TASK BRIEF |
Could you copy exactly the line that contains "Rerun CartoonGANPicture from the Run panel" and every line after it to the end of the records, and nothing more?

*** RECORD SET Section Begins ***

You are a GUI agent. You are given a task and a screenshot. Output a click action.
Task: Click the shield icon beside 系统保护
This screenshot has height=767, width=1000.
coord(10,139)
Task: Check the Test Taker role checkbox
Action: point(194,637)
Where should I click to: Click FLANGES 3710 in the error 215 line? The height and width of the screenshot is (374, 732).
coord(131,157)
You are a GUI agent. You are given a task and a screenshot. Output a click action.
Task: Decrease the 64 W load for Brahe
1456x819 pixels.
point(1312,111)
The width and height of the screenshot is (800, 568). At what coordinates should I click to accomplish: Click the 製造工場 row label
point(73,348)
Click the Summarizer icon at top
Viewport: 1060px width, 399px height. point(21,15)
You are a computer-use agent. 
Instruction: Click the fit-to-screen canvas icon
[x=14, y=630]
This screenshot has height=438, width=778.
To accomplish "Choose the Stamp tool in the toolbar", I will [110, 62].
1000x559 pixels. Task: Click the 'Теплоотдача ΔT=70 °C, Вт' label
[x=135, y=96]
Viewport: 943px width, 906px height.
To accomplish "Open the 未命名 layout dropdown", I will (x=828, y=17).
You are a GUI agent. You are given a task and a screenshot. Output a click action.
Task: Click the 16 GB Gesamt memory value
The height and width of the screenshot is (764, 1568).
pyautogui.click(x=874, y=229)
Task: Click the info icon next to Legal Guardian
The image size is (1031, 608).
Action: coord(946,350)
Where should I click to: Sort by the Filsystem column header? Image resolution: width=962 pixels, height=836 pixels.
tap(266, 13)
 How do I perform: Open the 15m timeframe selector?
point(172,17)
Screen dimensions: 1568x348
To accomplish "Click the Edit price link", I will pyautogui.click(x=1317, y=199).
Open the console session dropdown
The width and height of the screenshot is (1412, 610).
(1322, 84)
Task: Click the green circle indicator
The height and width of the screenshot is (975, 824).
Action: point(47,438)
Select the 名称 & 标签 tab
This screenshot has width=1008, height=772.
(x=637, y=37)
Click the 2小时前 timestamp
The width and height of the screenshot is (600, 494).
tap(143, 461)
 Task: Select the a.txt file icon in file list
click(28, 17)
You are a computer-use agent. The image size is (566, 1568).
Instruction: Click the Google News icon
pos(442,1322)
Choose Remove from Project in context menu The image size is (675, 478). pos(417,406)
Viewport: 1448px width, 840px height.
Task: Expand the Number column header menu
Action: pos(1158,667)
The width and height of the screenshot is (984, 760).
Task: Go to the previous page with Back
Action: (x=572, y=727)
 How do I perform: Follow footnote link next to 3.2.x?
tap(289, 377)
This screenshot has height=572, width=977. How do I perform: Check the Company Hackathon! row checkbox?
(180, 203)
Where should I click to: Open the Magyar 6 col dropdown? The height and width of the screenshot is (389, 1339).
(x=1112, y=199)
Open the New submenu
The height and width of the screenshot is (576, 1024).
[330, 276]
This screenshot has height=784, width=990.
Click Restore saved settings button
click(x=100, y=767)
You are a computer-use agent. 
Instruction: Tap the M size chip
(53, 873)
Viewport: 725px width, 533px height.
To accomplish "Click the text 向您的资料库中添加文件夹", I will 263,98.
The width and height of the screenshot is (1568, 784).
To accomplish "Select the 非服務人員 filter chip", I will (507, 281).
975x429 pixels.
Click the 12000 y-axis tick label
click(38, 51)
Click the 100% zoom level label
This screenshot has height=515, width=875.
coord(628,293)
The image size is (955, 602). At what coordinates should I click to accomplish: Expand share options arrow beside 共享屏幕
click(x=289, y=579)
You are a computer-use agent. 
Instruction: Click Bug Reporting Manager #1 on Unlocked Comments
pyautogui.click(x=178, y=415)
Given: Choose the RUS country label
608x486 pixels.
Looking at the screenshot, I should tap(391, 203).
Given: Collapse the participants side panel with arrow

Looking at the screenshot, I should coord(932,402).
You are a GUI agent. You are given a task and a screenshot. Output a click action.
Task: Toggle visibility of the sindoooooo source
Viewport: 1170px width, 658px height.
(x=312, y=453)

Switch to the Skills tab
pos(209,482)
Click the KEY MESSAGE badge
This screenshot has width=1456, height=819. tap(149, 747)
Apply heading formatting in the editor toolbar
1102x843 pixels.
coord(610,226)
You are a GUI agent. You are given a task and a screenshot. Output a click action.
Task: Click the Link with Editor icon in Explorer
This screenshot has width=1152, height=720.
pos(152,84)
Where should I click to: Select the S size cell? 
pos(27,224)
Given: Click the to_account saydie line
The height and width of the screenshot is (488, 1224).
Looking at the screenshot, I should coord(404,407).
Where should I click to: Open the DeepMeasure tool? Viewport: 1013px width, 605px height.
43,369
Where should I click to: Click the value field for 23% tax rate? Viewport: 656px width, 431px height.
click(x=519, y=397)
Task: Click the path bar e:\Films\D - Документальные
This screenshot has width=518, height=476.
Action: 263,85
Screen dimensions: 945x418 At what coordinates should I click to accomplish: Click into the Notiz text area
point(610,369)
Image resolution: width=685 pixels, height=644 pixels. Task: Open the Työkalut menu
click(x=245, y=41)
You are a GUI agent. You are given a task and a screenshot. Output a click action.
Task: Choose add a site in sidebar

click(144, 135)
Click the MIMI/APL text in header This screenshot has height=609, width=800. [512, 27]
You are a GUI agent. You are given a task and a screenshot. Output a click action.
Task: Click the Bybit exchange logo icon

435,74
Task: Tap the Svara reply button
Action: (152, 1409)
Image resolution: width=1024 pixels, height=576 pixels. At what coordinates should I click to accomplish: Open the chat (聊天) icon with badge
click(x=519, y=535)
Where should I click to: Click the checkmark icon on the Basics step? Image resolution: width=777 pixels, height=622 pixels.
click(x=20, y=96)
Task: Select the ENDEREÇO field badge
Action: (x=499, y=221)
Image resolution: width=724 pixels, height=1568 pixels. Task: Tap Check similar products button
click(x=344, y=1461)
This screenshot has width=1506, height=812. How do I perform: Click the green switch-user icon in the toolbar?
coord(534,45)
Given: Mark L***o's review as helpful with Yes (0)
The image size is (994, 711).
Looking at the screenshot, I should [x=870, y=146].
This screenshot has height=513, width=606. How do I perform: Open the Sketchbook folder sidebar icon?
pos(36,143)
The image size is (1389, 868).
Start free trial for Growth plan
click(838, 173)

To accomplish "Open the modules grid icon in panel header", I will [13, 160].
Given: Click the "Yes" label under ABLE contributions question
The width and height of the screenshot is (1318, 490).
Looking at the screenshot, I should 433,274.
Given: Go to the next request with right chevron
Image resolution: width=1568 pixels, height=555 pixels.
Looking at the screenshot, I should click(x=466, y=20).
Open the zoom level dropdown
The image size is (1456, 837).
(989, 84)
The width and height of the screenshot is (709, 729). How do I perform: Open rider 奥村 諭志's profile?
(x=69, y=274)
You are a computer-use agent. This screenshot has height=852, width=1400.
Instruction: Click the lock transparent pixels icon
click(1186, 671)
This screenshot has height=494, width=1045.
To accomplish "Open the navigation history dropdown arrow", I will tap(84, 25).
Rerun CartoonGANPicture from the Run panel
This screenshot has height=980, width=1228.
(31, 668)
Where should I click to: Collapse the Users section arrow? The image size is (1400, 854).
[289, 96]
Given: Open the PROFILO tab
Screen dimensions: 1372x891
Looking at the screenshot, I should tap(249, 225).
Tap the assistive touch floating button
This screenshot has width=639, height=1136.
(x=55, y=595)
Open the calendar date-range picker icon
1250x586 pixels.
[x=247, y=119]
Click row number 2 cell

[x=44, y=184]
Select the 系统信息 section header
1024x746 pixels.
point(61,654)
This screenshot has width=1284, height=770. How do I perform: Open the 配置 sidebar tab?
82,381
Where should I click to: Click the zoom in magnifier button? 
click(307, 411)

*** RECORD SET Section Ends ***

RESPONSE BOX |
Rerun CartoonGANPicture from the Run panel
This screenshot has height=980, width=1228.
(31, 668)
Where should I click to: Collapse the Users section arrow? The image size is (1400, 854).
[289, 96]
Given: Open the PROFILO tab
Screen dimensions: 1372x891
Looking at the screenshot, I should tap(249, 225).
Tap the assistive touch floating button
This screenshot has width=639, height=1136.
(x=55, y=595)
Open the calendar date-range picker icon
1250x586 pixels.
[x=247, y=119]
Click row number 2 cell

[x=44, y=184]
Select the 系统信息 section header
1024x746 pixels.
point(61,654)
This screenshot has width=1284, height=770. How do I perform: Open the 配置 sidebar tab?
82,381
Where should I click to: Click the zoom in magnifier button? 
click(307, 411)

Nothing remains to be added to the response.